Documento de origem:
↓↓↓

A primeira canção que escreveu é a que dá nome ao álbum, ainda que não a tenha escrito a pensar no produto final. As 10 músicas passam pelo neo soul, o afro e o afro pop, com inspiração em artistas como Beyoncé, Alicia Keys, Cesária Évora, Dino d’Santiago e Burna Boy. A mãe de Soraia, a quem dedica uma das músicas, foi também uma grande inspiração na escrita e em tudo o que canta em crioulo. “Esta minha versão crioula vem muito dela”, admite.
“Este álbum passa um bocadinho pelas minhas raízes. Começa mais neo soul porque era o que eu ouvia no meu dia a dia, depois passo por querer cantar também em crioulo por causa de projetos que eu tive neste processo que me fizeram ir mais às minhas raízes e perceber um bocadinho mais de onde é que eu venho. Introduzi o crioulo e também introduzi o afro na musicalidade, porque era aquilo que eu gostava de dançar. Se é o que vou fazer daqui para a frente? Não sei. Agora, sim, mas estou também à procura da minha identidade enquanto cantora”, afirma Soraia.
Questionada sobre se o álbum também seria o projeto que o público destacaria, Soraia não hesitou em mencionar um outro. É aqui que entra o cinema, particularmente as dobragens que a artista faz há bastante tempo. Se em inglês é Halle Bailey quem dá vida a Ariel em A Pequena Sereia, em português é Soraia Tavares quem lhe dá voz.
“Faço dobragens há uns oito anos, e o meu objetivo sempre foi fazer filmes da Disney, aqueles icónicos”, confessa. Foi a primeira a fazer o casting, e, ainda que o processo tenha decorrido durante mais algum tempo, não seria preciso ir mais longe para encontrar Ariel. Era Soraia.

↑↑↑

Dados fornecidos:
↓↓↓

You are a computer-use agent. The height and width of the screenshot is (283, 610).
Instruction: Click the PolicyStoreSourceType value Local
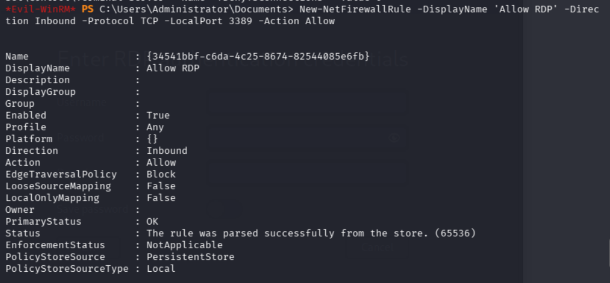coord(161,269)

↑↑↑

Tarefa 1: Atualize o texto sobre Soraia Tavares entre "Questionada sobre se" e "lhe dá voz.", inclusive, pondo "audiovisual" no lugar de "cinema".
Tarefa 2: Escreva a continuação do texto sobre Soraia Tavares a partir do ponto em que termina.
Os dados apresentados não são necessários.

Resposta esperada 1:
Questionada sobre se o álbum também seria o projeto que o público destacaria, Soraia não hesitou em mencionar um outro. É aqui que entra o audiovisual, particularmente as dobragens que a artista faz há bastante tempo. Se em inglês é Halle Bailey quem dá vida a Ariel em A Pequena Sereia, em português é Soraia Tavares quem lhe dá voz.

Resposta esperada 2:
Se o regresso de um clássico da Disney já daria que falar, este foi ainda mais discutido. A escolha de Halle Bailey, uma atriz negra, para o papel de Ariel dividiu opiniões, mas acima de tudo colocou o mundo a falar sobre um tema muito importante para Soraia: A representatividade. “Eu gosto de falar e comunicar sobre projetos que tenham os mesmos valores que eu. Pensando que eles têm essa intenção de chegar a mais crianças e chegar àquela criança que não se sente representada, aí, sim, o projeto torna-se maior, e eu fico mais orgulhosa por fazer parte dele”, diz.
O resultado de tudo isto foi claro nas crianças, onde está a base para que as coisas possam mudar no futuro. Tanto as crianças que se viram representadas como aquelas que se identificaram com aquela princesa independentemente da cor da pele. “Acho que dá logo a entender que isto vem fazer com que todos se sintam vistos na tela e no mundo. Tudo começa desde pequenos, e acho que os media têm um grande poder na sociedade para que as pessoas se sintam mais livres, e o filme tem que ver com isso”, afirma.
Artista dos sete ofícios
Apesar de saber que a sua carreira passa pela música e pela representação, nem sempre foi fácil para Soraia conseguir definir o seu lugar no meio artístico. Hoje sabe que é isso mesmo: artista.
“No início achava sempre que mostrar ao mundo que cantava, de alguma forma, poderia prejudicar o meu percurso enquanto atriz, porque depois só me viam como cantora, então só me chamavam para projetos quando tinha de cantar. E vice-versa, depois quando tinha de cantar sentia que era a atriz do grupo. Cada vez mais gosto de me identificar como artista, e não como atriz ou como cantora, porque acho que levo as duas coisas de um lado para o outro. Se como cantora, quando faço um concerto, trago a minha experiência que já tenho de palco, enquanto atriz, acho que levo também o meu lado criativo, mais aprofundado depois de começar a escrever”, conta.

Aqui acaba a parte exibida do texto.